◆ What this task involves: What you should give back is every line from the one containing "142x112 pixels." through the last line of the records below, word for word and without pictures.

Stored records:
• • • •

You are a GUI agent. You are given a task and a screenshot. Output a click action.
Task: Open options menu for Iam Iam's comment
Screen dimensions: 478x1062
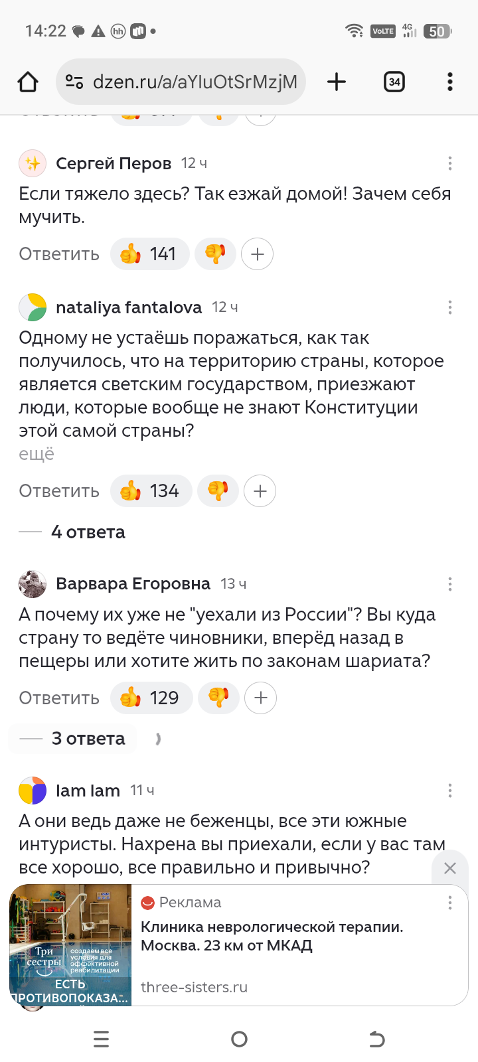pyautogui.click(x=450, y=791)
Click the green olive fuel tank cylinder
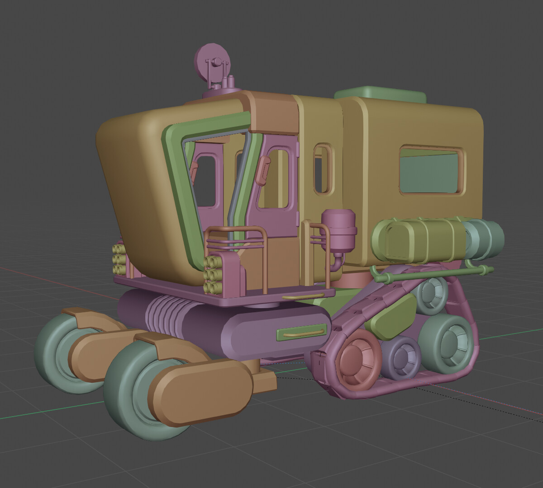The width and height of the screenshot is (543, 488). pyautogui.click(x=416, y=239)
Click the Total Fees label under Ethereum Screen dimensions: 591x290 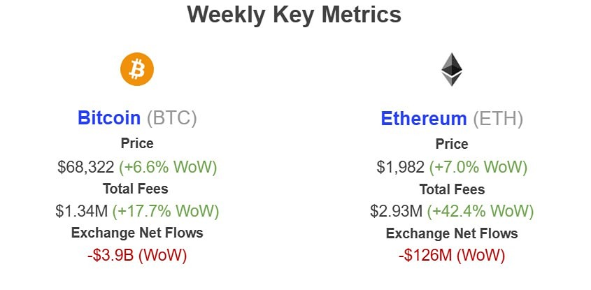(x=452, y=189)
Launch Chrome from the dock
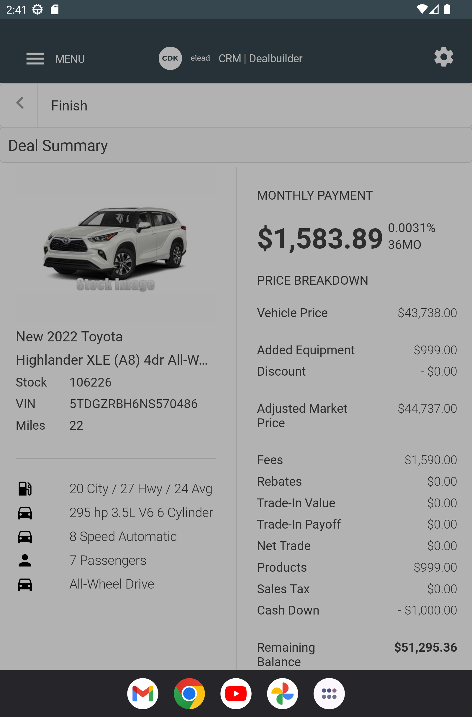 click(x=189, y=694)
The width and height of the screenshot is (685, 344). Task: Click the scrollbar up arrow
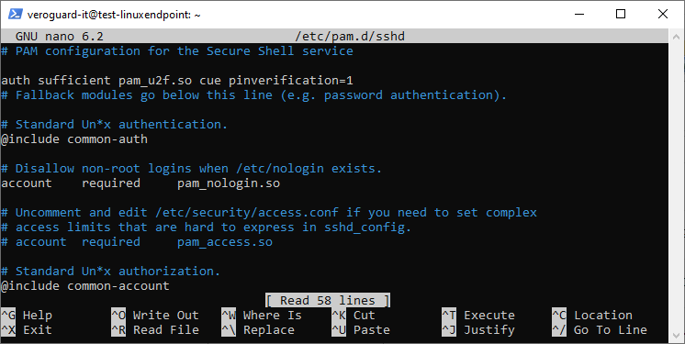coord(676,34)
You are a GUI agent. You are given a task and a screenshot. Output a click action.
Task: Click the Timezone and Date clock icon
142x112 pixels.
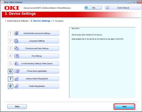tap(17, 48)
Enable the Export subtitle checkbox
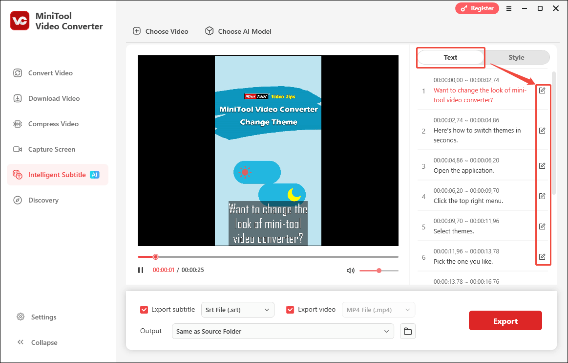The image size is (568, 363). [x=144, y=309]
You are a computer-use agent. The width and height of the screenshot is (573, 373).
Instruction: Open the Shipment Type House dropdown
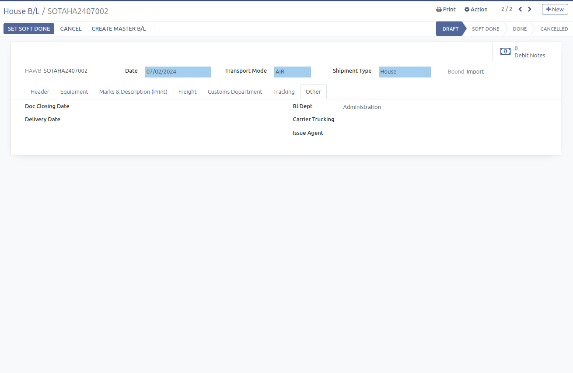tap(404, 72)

• • • •

◆ Solution below:
142x112 pixels.
tap(17, 48)
Enable the Export subtitle checkbox
The image size is (568, 363). [x=144, y=309]
You are a computer-use agent. The width and height of the screenshot is (573, 373).
Instruction: Open the Shipment Type House dropdown
tap(404, 72)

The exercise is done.